Washington balaie le scénario d’une invasion de Taïwan en 2027 et révèle le véritable calendrier redouté

Les agences de renseignement américaines viennent de publier leur évaluation annuelle des menaces. Si les ambitions de Pékin sur Taïwan restent intactes, le scénario d’une offensive militaire imminente est formellement révisé. Les experts de Washington écartent désormais la date butoir longtemps redoutée, tout en identifiant une nouvelle fenêtre temporelle beaucoup plus critique.

Selon le rapport 2026 sur l’évaluation annuelle des menaces de la communauté du renseignement américain, les dirigeants chinois ne prévoient pas de lancer une invasion de l’île en 2027. Cette année était jusqu’ici considérée à Washington comme une échéance officieuse, correspondant au moment théorique où l’Armée populaire de libération (APL) aurait acquis les capacités nécessaires pour une telle opération.
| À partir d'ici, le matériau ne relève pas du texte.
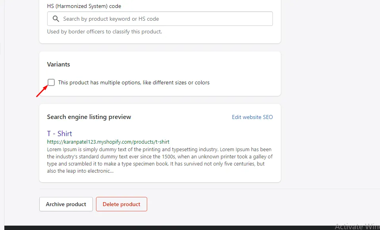
Task: Click the narrow left sidebar strip
Action: tap(2, 119)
Cependant, le document précise que Pékin ne dispose d’aucun calendrier fixe pour parvenir à la réunification. Les services américains estiment que le leadership chinois privilégie toujours une approche sans recours à la force. Une offensive militaire entraînerait des perturbations économiques majeures, Taïwan étant le premier fabricant mondial de puces électroniques et le détroit voyant transiter environ un cinquième du commerce mondial.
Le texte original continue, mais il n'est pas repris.